* Work instructions:
Please retype the listing below without a single change.

* Supplied records:
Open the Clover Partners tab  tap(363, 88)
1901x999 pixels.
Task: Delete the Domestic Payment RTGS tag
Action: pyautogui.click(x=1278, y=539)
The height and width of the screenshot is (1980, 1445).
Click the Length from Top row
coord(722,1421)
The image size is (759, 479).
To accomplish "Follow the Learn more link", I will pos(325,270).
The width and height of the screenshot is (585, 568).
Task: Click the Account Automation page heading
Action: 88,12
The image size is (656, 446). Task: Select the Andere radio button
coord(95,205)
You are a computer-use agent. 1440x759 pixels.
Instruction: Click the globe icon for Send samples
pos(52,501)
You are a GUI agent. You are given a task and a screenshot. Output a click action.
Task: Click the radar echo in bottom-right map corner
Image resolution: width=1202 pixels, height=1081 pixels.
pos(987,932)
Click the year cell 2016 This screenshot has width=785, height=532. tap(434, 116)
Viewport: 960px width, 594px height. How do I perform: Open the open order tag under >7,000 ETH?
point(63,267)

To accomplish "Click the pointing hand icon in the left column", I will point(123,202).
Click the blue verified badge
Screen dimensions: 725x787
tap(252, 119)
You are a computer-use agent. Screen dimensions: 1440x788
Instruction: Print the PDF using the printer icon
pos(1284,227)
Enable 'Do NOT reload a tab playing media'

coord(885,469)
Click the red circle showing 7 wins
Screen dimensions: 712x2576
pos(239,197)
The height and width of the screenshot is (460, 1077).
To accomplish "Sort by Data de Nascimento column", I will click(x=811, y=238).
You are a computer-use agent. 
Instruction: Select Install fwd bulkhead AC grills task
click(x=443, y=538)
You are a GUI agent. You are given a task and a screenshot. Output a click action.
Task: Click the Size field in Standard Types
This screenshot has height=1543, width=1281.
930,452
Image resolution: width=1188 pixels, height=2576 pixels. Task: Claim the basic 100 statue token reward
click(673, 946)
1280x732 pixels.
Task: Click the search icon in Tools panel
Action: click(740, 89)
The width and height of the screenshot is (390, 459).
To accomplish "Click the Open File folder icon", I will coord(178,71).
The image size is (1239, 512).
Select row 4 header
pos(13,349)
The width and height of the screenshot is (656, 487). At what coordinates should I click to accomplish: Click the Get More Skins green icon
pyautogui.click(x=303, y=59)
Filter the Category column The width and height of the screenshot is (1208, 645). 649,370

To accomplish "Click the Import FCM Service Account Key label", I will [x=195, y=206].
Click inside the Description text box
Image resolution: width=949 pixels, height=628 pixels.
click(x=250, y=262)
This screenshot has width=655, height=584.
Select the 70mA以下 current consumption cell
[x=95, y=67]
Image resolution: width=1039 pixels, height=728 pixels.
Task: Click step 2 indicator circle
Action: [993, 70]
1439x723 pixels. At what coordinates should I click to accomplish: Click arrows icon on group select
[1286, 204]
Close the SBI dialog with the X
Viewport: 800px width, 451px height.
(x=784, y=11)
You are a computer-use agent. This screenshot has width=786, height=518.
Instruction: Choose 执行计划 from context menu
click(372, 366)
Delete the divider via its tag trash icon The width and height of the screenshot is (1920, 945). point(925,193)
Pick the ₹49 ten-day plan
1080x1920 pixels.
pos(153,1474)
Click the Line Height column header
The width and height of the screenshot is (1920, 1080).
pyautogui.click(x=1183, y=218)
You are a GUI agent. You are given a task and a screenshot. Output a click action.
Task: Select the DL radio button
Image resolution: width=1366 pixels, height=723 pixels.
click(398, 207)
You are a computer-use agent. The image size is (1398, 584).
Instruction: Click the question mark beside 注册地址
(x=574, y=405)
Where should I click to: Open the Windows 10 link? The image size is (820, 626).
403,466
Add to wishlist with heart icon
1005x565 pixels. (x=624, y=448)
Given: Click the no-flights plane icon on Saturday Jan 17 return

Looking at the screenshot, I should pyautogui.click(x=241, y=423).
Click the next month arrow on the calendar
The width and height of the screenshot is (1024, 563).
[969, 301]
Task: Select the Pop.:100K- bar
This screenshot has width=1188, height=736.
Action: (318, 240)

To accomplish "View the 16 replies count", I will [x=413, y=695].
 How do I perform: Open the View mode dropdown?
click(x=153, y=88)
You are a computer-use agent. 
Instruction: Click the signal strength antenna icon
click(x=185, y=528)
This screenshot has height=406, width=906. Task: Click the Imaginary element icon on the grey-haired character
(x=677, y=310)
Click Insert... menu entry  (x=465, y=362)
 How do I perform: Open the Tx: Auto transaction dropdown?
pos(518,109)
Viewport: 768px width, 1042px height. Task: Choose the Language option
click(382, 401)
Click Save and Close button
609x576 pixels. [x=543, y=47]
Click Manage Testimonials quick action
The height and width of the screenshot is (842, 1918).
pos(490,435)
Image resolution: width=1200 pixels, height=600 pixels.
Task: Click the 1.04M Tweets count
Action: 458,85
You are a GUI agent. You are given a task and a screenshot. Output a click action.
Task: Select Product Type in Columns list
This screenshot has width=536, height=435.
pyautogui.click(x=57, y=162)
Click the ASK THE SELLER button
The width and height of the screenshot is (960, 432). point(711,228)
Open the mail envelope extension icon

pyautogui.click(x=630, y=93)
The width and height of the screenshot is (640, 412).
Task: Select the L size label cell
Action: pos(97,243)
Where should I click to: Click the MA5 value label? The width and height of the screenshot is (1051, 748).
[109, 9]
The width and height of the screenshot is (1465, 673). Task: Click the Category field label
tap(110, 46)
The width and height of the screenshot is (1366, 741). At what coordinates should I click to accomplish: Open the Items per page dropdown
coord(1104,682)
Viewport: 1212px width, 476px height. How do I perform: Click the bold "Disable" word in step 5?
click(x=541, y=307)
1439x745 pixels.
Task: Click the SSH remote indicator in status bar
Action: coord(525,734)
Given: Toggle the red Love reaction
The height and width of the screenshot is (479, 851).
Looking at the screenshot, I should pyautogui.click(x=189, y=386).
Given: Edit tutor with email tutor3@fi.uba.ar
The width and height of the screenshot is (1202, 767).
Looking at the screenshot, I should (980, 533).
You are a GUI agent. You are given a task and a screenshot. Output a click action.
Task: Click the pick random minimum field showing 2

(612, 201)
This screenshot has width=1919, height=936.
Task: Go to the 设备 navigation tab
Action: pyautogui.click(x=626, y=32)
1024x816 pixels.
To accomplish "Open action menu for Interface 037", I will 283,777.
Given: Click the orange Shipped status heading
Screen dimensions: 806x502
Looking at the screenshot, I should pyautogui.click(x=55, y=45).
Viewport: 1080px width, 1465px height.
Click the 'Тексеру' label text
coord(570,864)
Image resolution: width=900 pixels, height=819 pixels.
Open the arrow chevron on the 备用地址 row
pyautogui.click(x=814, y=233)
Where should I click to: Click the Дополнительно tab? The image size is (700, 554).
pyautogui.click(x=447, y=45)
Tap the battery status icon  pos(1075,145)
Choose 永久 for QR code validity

* Task response:
Open the Clover Partners tab  tap(363, 88)
1901x999 pixels.
Task: Delete the Domestic Payment RTGS tag
Action: pyautogui.click(x=1278, y=539)
The height and width of the screenshot is (1980, 1445).
Click the Length from Top row
coord(722,1421)
The image size is (759, 479).
To accomplish "Follow the Learn more link", I will pos(325,270).
The width and height of the screenshot is (585, 568).
Task: Click the Account Automation page heading
Action: 88,12
The image size is (656, 446). Task: Select the Andere radio button
coord(95,205)
You are a computer-use agent. 1440x759 pixels.
Instruction: Click the globe icon for Send samples
pos(52,501)
You are a GUI agent. You are given a task and a screenshot. Output a click action.
Task: Click the radar echo in bottom-right map corner
Image resolution: width=1202 pixels, height=1081 pixels.
pos(987,932)
Click the year cell 2016 This screenshot has width=785, height=532. tap(434, 116)
Viewport: 960px width, 594px height. How do I perform: Open the open order tag under >7,000 ETH?
point(63,267)

To accomplish "Click the pointing hand icon in the left column", I will point(123,202).
Click the blue verified badge
Screen dimensions: 725x787
tap(252, 119)
You are a computer-use agent. Screen dimensions: 1440x788
Instruction: Print the PDF using the printer icon
pos(1284,227)
Enable 'Do NOT reload a tab playing media'

coord(885,469)
Click the red circle showing 7 wins
Screen dimensions: 712x2576
pos(239,197)
The height and width of the screenshot is (460, 1077).
To accomplish "Sort by Data de Nascimento column", I will click(x=811, y=238).
You are a computer-use agent. 
Instruction: Select Install fwd bulkhead AC grills task
click(x=443, y=538)
You are a GUI agent. You are given a task and a screenshot. Output a click action.
Task: Click the Size field in Standard Types
This screenshot has height=1543, width=1281.
930,452
Image resolution: width=1188 pixels, height=2576 pixels. Task: Claim the basic 100 statue token reward
click(673, 946)
1280x732 pixels.
Task: Click the search icon in Tools panel
Action: click(740, 89)
The width and height of the screenshot is (390, 459).
To accomplish "Click the Open File folder icon", I will coord(178,71).
The image size is (1239, 512).
Select row 4 header
pos(13,349)
The width and height of the screenshot is (656, 487). At what coordinates should I click to accomplish: Click the Get More Skins green icon
pyautogui.click(x=303, y=59)
Filter the Category column The width and height of the screenshot is (1208, 645). 649,370

To accomplish "Click the Import FCM Service Account Key label", I will [x=195, y=206].
Click inside the Description text box
Image resolution: width=949 pixels, height=628 pixels.
click(x=250, y=262)
This screenshot has width=655, height=584.
Select the 70mA以下 current consumption cell
[x=95, y=67]
Image resolution: width=1039 pixels, height=728 pixels.
Task: Click step 2 indicator circle
Action: [993, 70]
1439x723 pixels. At what coordinates should I click to accomplish: Click arrows icon on group select
[1286, 204]
Close the SBI dialog with the X
Viewport: 800px width, 451px height.
(x=784, y=11)
You are a computer-use agent. This screenshot has width=786, height=518.
Instruction: Choose 执行计划 from context menu
click(372, 366)
Delete the divider via its tag trash icon The width and height of the screenshot is (1920, 945). point(925,193)
Pick the ₹49 ten-day plan
1080x1920 pixels.
pos(153,1474)
Click the Line Height column header
The width and height of the screenshot is (1920, 1080).
pyautogui.click(x=1183, y=218)
You are a GUI agent. You are given a task and a screenshot. Output a click action.
Task: Select the DL radio button
Image resolution: width=1366 pixels, height=723 pixels.
click(398, 207)
You are a computer-use agent. The image size is (1398, 584).
Instruction: Click the question mark beside 注册地址
(x=574, y=405)
Where should I click to: Open the Windows 10 link? The image size is (820, 626).
403,466
Add to wishlist with heart icon
1005x565 pixels. (x=624, y=448)
Given: Click the no-flights plane icon on Saturday Jan 17 return

Looking at the screenshot, I should pyautogui.click(x=241, y=423).
Click the next month arrow on the calendar
The width and height of the screenshot is (1024, 563).
[969, 301]
Task: Select the Pop.:100K- bar
This screenshot has width=1188, height=736.
Action: (318, 240)

To accomplish "View the 16 replies count", I will [x=413, y=695].
 How do I perform: Open the View mode dropdown?
click(x=153, y=88)
You are a computer-use agent. 
Instruction: Click the signal strength antenna icon
click(x=185, y=528)
This screenshot has height=406, width=906. Task: Click the Imaginary element icon on the grey-haired character
(x=677, y=310)
Click Insert... menu entry  (x=465, y=362)
 How do I perform: Open the Tx: Auto transaction dropdown?
pos(518,109)
Viewport: 768px width, 1042px height. Task: Choose the Language option
click(382, 401)
Click Save and Close button
609x576 pixels. [x=543, y=47]
Click Manage Testimonials quick action
The height and width of the screenshot is (842, 1918).
pos(490,435)
Image resolution: width=1200 pixels, height=600 pixels.
Task: Click the 1.04M Tweets count
Action: 458,85
You are a GUI agent. You are given a task and a screenshot. Output a click action.
Task: Select Product Type in Columns list
This screenshot has width=536, height=435.
pyautogui.click(x=57, y=162)
Click the ASK THE SELLER button
The width and height of the screenshot is (960, 432). point(711,228)
Open the mail envelope extension icon

pyautogui.click(x=630, y=93)
The width and height of the screenshot is (640, 412).
Task: Select the L size label cell
Action: pos(97,243)
Where should I click to: Click the MA5 value label? The width and height of the screenshot is (1051, 748).
[109, 9]
The width and height of the screenshot is (1465, 673). Task: Click the Category field label
tap(110, 46)
The width and height of the screenshot is (1366, 741). At what coordinates should I click to accomplish: Open the Items per page dropdown
coord(1104,682)
Viewport: 1212px width, 476px height. How do I perform: Click the bold "Disable" word in step 5?
click(x=541, y=307)
1439x745 pixels.
Task: Click the SSH remote indicator in status bar
Action: coord(525,734)
Given: Toggle the red Love reaction
The height and width of the screenshot is (479, 851).
Looking at the screenshot, I should pyautogui.click(x=189, y=386).
Given: Edit tutor with email tutor3@fi.uba.ar
The width and height of the screenshot is (1202, 767).
Looking at the screenshot, I should (980, 533).
You are a GUI agent. You are given a task and a screenshot. Output a click action.
Task: Click the pick random minimum field showing 2

(612, 201)
This screenshot has width=1919, height=936.
Task: Go to the 设备 navigation tab
Action: pyautogui.click(x=626, y=32)
1024x816 pixels.
To accomplish "Open action menu for Interface 037", I will 283,777.
Given: Click the orange Shipped status heading
Screen dimensions: 806x502
Looking at the screenshot, I should pyautogui.click(x=55, y=45).
Viewport: 1080px width, 1465px height.
Click the 'Тексеру' label text
coord(570,864)
Image resolution: width=900 pixels, height=819 pixels.
Open the arrow chevron on the 备用地址 row
pyautogui.click(x=814, y=233)
Where should I click to: Click the Дополнительно tab? The image size is (700, 554).
pyautogui.click(x=447, y=45)
Tap the battery status icon  pos(1075,145)
Choose 永久 for QR code validity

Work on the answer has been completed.